What is a Microsoft account? I work with small businesses so I’m sensitized to the complete hash that Microsoft has made of its accounts, with a “personal” account and a “work or school” account and no clear explanation of what in the hell they’re talking about. No one knows where the license comes from for their Office programs; in fact, it’s fair to say that most people have no clue that a license is required for the programs. When you add the unforgiveable confusion of duplicative names and overlapping services (I’m looking at you, OneDrive and Office 365), it’s probably for the best that Microsoft is backing away from the consumer market.

Where are my files? Are they backed up? It’s all too easy now for people to lose track of where things are stored. Microsoft was on the right track when it brought everything into the User folders on computers (Documents, Pictures, etc.), but then lost everyone when it started pressing everyone to use OneDrive and perhaps even redirect the user folders online. Add Dropbox and Box to the mix, stir with Google Drive, add some content created on phones and tablets, and the result is a lot of blank stares when it’s time to locate missing files. I’ve never met anyone who could tell me confidently what backup program they were using on a computer.

What is a router? Where does wi-fi come from? What’s the difference between Bluetooth and wi-fi? Although the technical underpinnings are a mystery, of course, I’m finding that people understand more of their home Internet connections than I expect. They can find the router when prompted and they frequently know the security code for their wi-fi. Most home users simply accept whatever is provided by their ISP, so they’re taken by surprise that something like mesh network devices exist, but that’s not a surprise. Bluetooth is more annoying than misunderstood.

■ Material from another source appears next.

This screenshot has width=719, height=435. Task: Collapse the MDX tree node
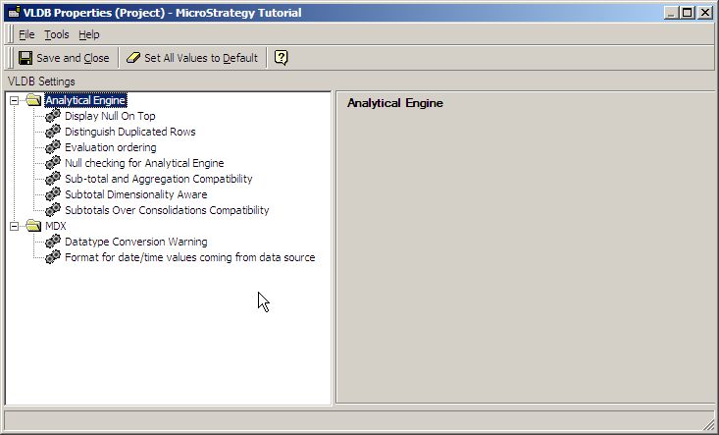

Where is the headphone jack on my new phone? Mostly deep sighs and resignation for this one.

Why can’t I buy a Kindle book on my iPhone? It’s easy to forgive people for being confused by this one. They’d be horrified if they knew the details of what Apple demands from companies and app developers as the price to be on an iPhone.

Why am I getting weird search results on my computer? After a while even non-tech users became familiar with adware, the rogue programs that cause popups and crashes. The new vector for adware is in Chrome extensions, and that’s a step too far for most people, who are not aware of what Chrome extensions are, period, full stop.

Our technology should be getting easier to use, because that’s our fundamental need. Systems should work together naturally; we should be able to count on security and privacy being built in very deeply. None of that is happening as big companies compete and our devices become more complex. The problem will get worse as AI starts to produce inferences about our lives that range from creepy to uncanny witchcraft, and which the big companies literally cannot explain in any meaningful way. As one writer put it: “Technology continues its fantastic pace of accelerating complexity — offering efficiencies and benefits that previous generations could not have imagined — but with this increasing sophistication and interconnectedness come complicated and messy effects that we can’t always anticipate. It’s one thing to recognise that technology continues to grow more complex, making the task of the experts who build and maintain our systems more complicated still, but it’s quite another to recognise that many of these systems are actually no longer completely understandable.”

Don’t assume anything about the technical knowledge of people that you’re helping. In the words of Nilay Patel, ask yourself: “Why doesn’t all this stuff work together better? Why is everything named so poorly? And most of all: why is it so hard for these companies to just explain what’s going on?”